The exhibition’s investigation into art’s revelatory potential is being reconfigured for the physical, social and cultural context of the city of Porto and Serralves Museum. The selected artworks, from paintings and sculptures to video and installation, distil the ideas of the Brazilian exhibition and focus on how art can alter ways of thinking about the world. Through imagining forms of life and society that are different or do not (yet) exist, the artworks question the authority of religion, history and systems of control and suggest how it could be different. The title of the exhibition is itself in constant change with the mutating verb suggesting some of the many, different ways to experience art as a process of becoming. As well as the works from the Biennial, the presentation at Serralves features a specially curated programme of discussions (the Programme in Time) that will take place in a dedicated area within the exhibition. How to (learn from) things that don't exist also includes an important work by the Brazilian artist Cildo Meireles from the Serralves Collection.

The works of other Brazilian artists are strongly represented in the selection and reveal ways in which the current artistic generation has emerged from the shadow of Tropicalismo and Brazilian modernism.

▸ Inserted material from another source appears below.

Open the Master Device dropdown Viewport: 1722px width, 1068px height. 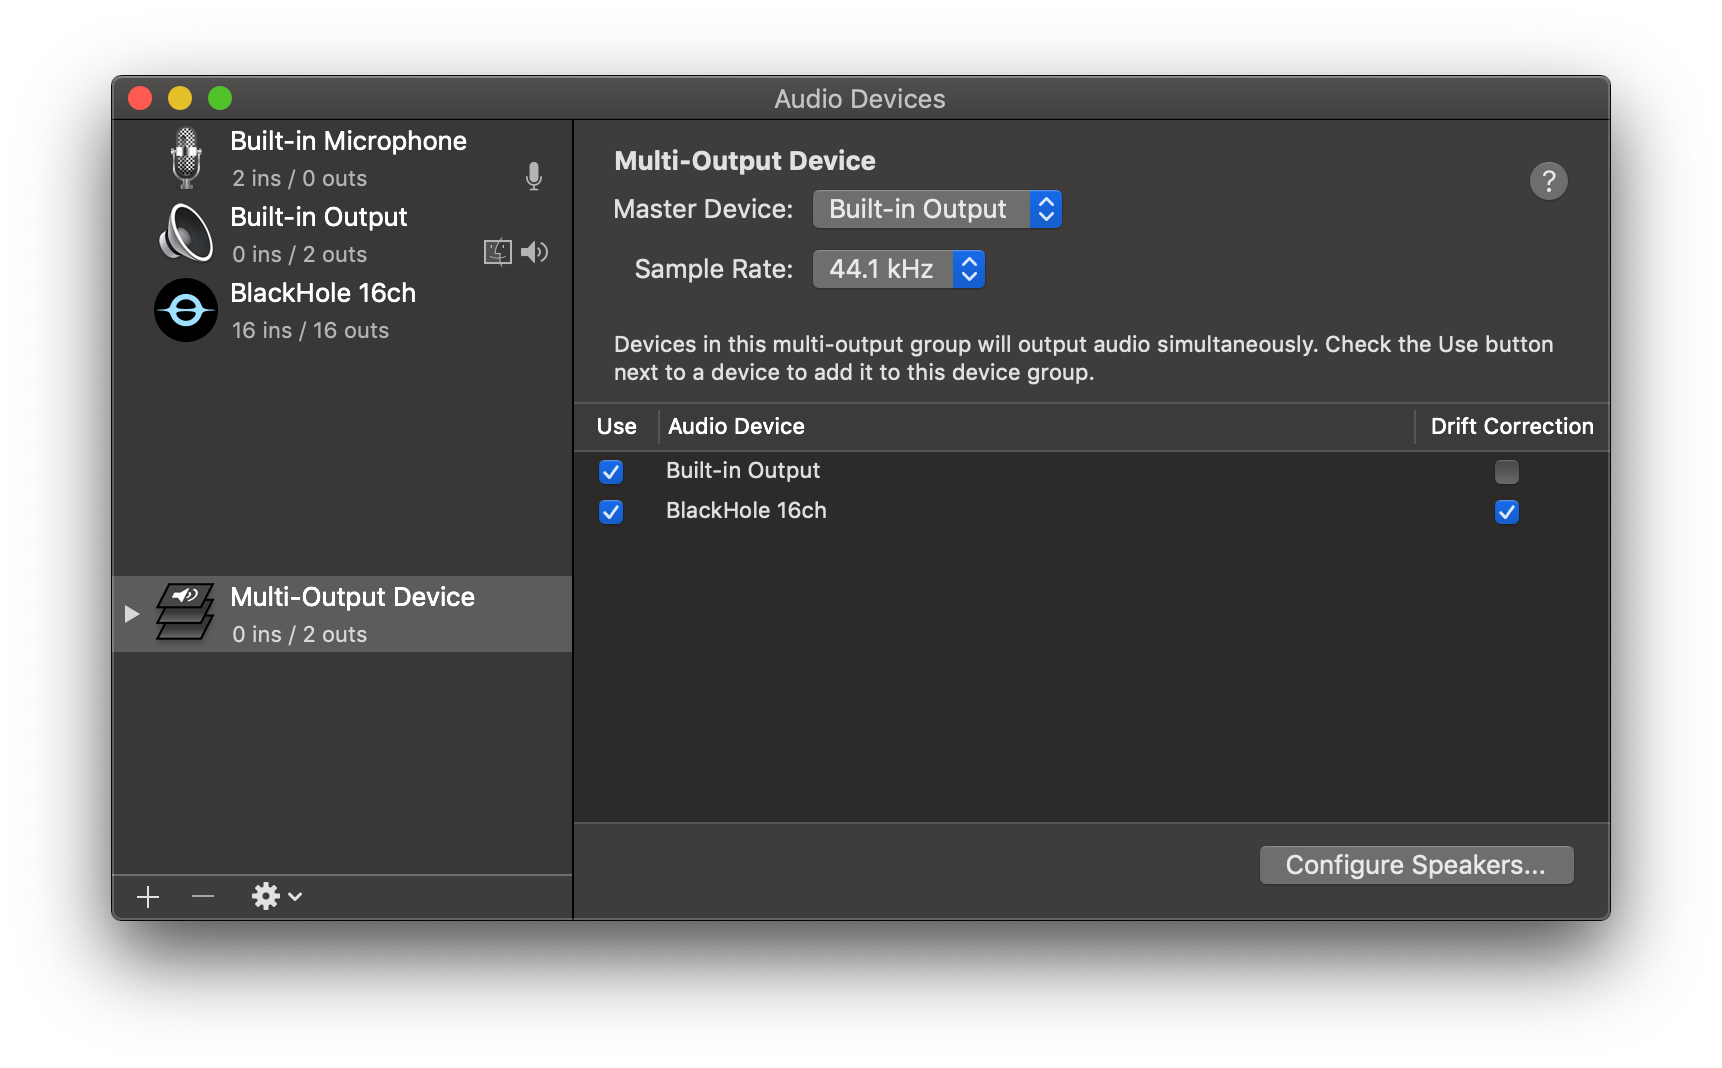[x=936, y=209]
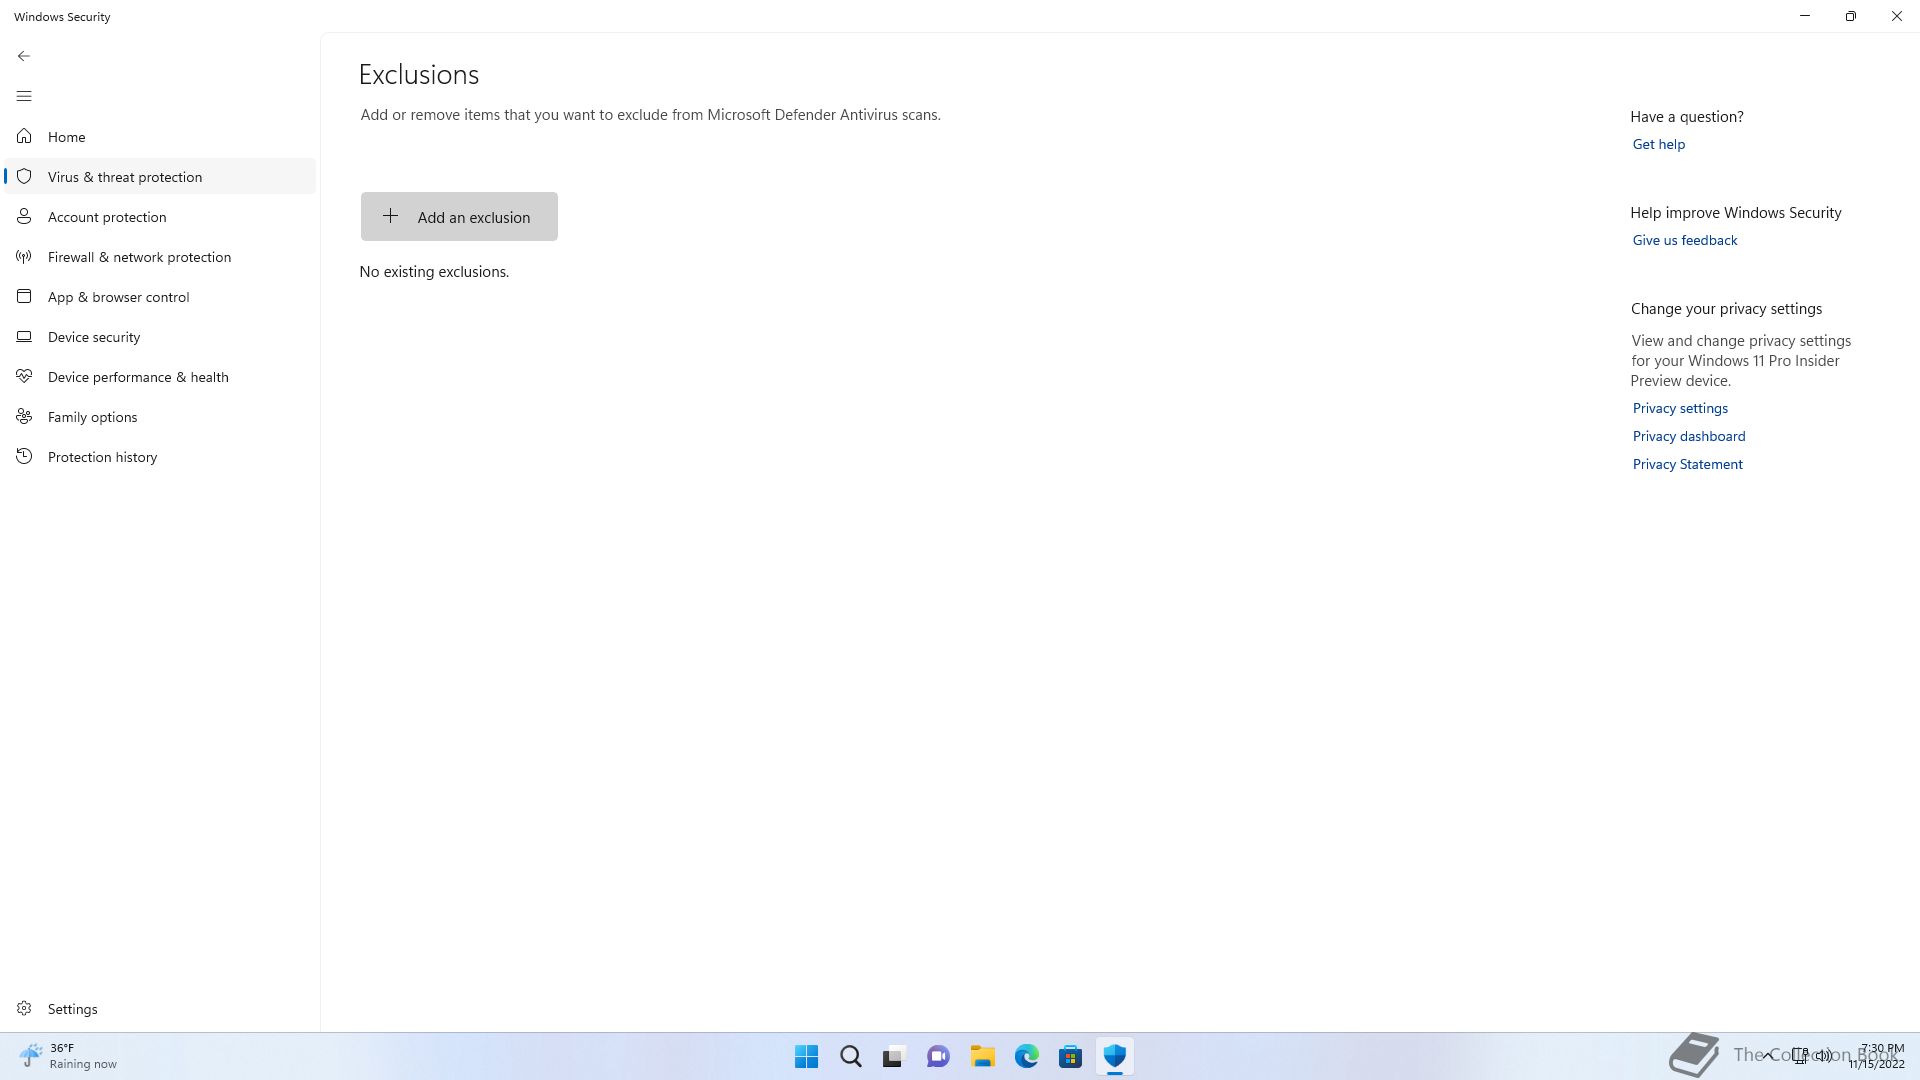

Artists from Argentina, Bosnia-Herzegovina, Canada, Chile, China, Colombia, Egypt, Israel, Italy, Lebanon, Palestine, Poland, Portugal, Russia, Spain and Turkey are also featured, as are a number of projects made especially for the Biennial.

Notable works include the powerful wall portraits of Éder Oliveira (1983, Brazil); the video Ymá Nhandehetama by Armando Queiroz (1968, Brazil) that recounts the invisibility of the indigenous people of Brazil in their own country; the river drawings of Anna Boghiguian (1946, Egypt), and the film installation by Virginia de Medeiros (1973, Brazil) address gender issues, religious rituals and spirituality. The transparent mobile of Voluspa Jarpa (1971, Chile) and the video work of Clara Ianni (1987, Brazil) bring together the ghosts from the colonial past and the legacies of dictatorship. Both these histories and the intensity of contemporary urban life are ever present throughout the exhibition. This reimagined Biennale also takes on a more fictional and metaphorical character with installations by Walid Raad (1967, Lebanon), Edward Krasiński (1925─2004, Poland), paintings by Wilhelm Sasnal (1972, Poland) and a dramatic film by Yael Bartana (1970, Israel) imagining the destruction of the Temple of Solomon in São Paulo.

PROGRAMME IN TIME
How to (talk about) things that don’t exist will be complemented by an extensive public programme developed by the Biennial’s team of curators together with the Education Department of the Serralves Museum. This programme will unfold at three major moments and is founded on an exhaustive research carried out by the Biennial’s curators in Porto and Lisbon, where they met with young artists, activists and researchers and visited artist-run spaces, universities and art cooperatives.

The first moment, on the opening day, will analyse the public’s encounter with the artistic project of the São Paulo Biennial. Also, during the weekend immediately after the opening, there will be a symposium entitled ‘A School Under the Tree ― Education, between Imagination and Activism’ featuring educators, artists and activists that will look into the social and community potential of educational processes.

In October, the Museum will host the symposium ‘Reverse Colonialism’ that will deal with relations between Portugal and its former colonies and the contemporary artistic interpretation of the approach to colonial histories, both at the level of art production and institutional development.

In December, the symposium ‘Right to the City ― Criminalisation of the Poor’ will address ways in which it is still possible to exercise the rights of citizenship even in situation of persisting and increasing poverty.

The regular programme of guided visits and workshops at the Serralves Museum of Contemporary Art will continue alongside these key moments throughout the period of the exhibition, allowing for a continuous activation of the event as a space for discussion and encounter.